Des propos que ne renierait pas Anne Dehestru. Vice-présidente de l’Église protestante réformée d’Alsace-Moselle (EPRAL), conseillère d’opposition pendant deux mandats, cette femme de 55 ans, consultante en ressources humaines, estime que « la politique est dans les gènes des protestants. N’étant pas satisfaite du fonctionnement actuel de la démocratie, j’estime que le meilleur moyen de le faire changer, c’est d’agir de l’intérieur. »
C’est bien ce « y’a qu’à, faut qu’on » que refuse Martine Aubert, qui se présente comme 2e adjointe à Quissac (3 100 habitants), dans le Gard, sur une liste apolitique. Cette retraitée de 66 ans, qui se dit « du centre », elle aussi engagée dans l’Église, explique qu’un élu n’est pas là pour « se défiler » : « Nous devons assumer nos décisions et surtout ne pas promettre la lune pour ne pas décevoir. » Sur ce terrain, Laurence Roux-Fouillet préfère parler de « projets chiffrés » que de promesses, et se réjouit qu’au fil de la campagne les questions des citoyens deviennent de moins en moins idéologiques.
Réalistes, ancrées dans le quotidien, ces candidates interrogées insistent sur leur intérêt pour « l’humain ». « Mon ancrage protestant me conduit à m’attacher à l’aspect humain de la vie publique et sociale, dit ainsi Clotilde Ripoull, 42 ans, tête de liste de « Perpignan équilibre » (120 100 habitants). C’est pourquoi notre programme contient en premier lieu des propositions tournées vers le travail et l’emploi, dans une ville où le chômage est un fléau et touche près de 30 % des jeunes. »
Les jeunes, cette préoccupation revient souvent dans les propos, Marianne Barandon-Prat souhaitant créer un conseil municipal des jeunes, initiative dont se félicite Laurence Roux-Feuillet, qui souhaite élargir la mesure. Qu’elles soient de droite, de gauche ou du centre, ces candidates expriment le même désir de se battre, de mobiliser leur énergie pour des lieux de vie sereins et conviviaux et affirment la même vigilance à ne pas grever les finances de la commune, tant les impôts sont devenus une source d’allergie pour tous les citoyens.

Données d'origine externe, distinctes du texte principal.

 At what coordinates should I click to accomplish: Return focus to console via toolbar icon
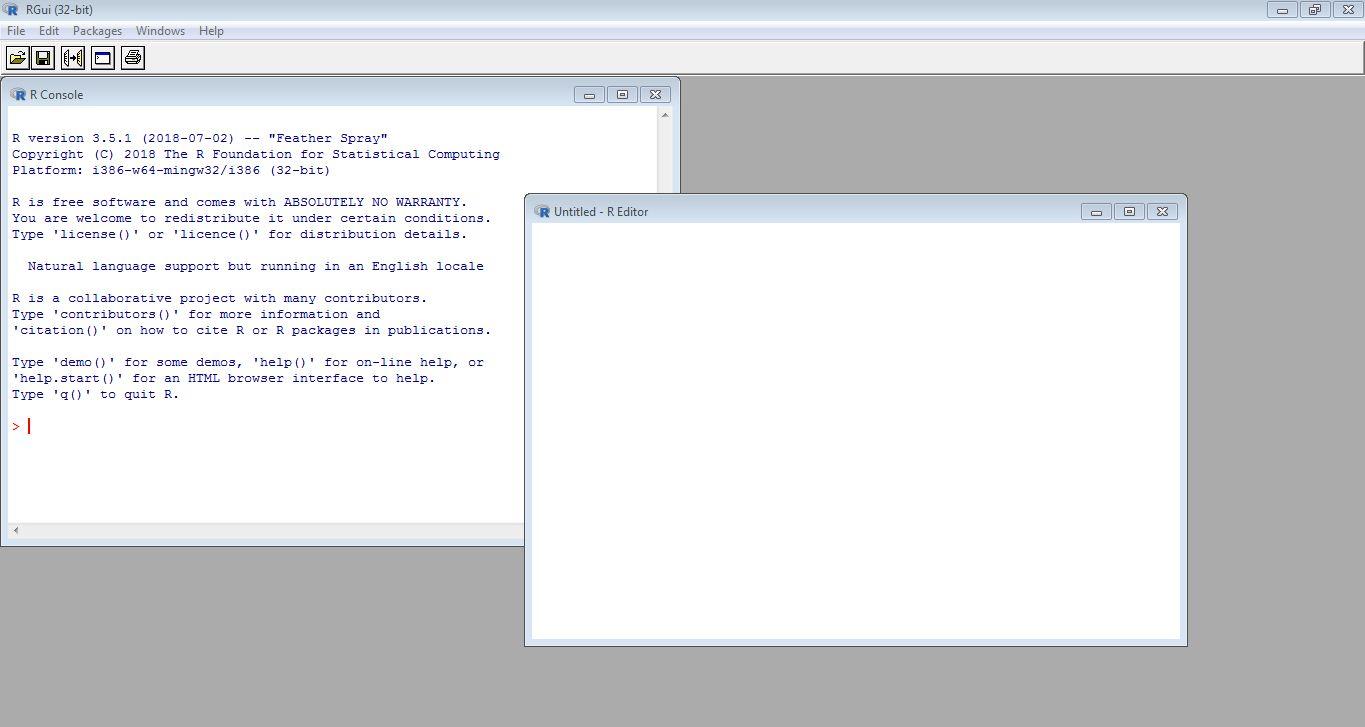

Franchiraient-elles pour autant le pas de passer d’un bord à l’autre ? « Jamais, dit Marianne Barandon-Prat. La gauche est ma famille, j’ai été élevée dans un milieu de revendications ouvrières et syndicalistes. » « Je me revendique d’une droite sociale, répond en écho Laurence Roux-Fouillet. Les objectifs des élus sont les mêmes en fait, seuls les moyens d’y arriver diffèrent, je suis opposée au tout gratuit, à l’assistanat, il faut responsabiliser les citoyens, les informer du coût réel des services. »
Vivement la fin !
Interrogées sur le rôle des femmes en politique, Anne Dehestru juge que celles-ci « sont bien acceptées, quand elles restent dans les seconds rôles ». Laurence Roux-Fouillet dit aussi avec humour combien on l’a longtemps cantonnée au « social » alors que ce qui la passionne, c’est la voirie !

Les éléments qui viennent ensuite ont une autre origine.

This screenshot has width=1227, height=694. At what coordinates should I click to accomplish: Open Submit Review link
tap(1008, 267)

Une chose est sûre, toutes se réjouissent que la campagne s’arrête, notamment Clotilde Ripoull : « La campagne actuelle est particulièrement complexe. La dégradation de nos institutions, qu’il faut réformer en profondeur, provoque le mécontentement de nos concitoyens. Le fonctionnement des partis politiques a coupé les citoyens de leurs représentants. Les affaires politico-financières qui apparaissent de façon récurrente décrédibilisent l’ensemble de la classe politique. » Laurence Roux-Fouillet ajoute : « La campagne heureusement, ça n’a qu’un temps, après tout s’apaise, on peut recommencer à travailler avec ceux de l’autre bord, que l’on croise par ailleurs dans le domaine associatif. » « Moi, j’ai horreur de ces périodes de campagne, renchérit Martine Aubert, car trop d’individus se croient obligés de devenir batailleurs, agressifs. Or, nous savons bien que nous serons amenés à travailler ensemble, après. » Et Marianne Barandon-Prat de conclure : « J’ose croire qu’on peut avoir une vision fraternelle de la vie municipale. » Une belle vision...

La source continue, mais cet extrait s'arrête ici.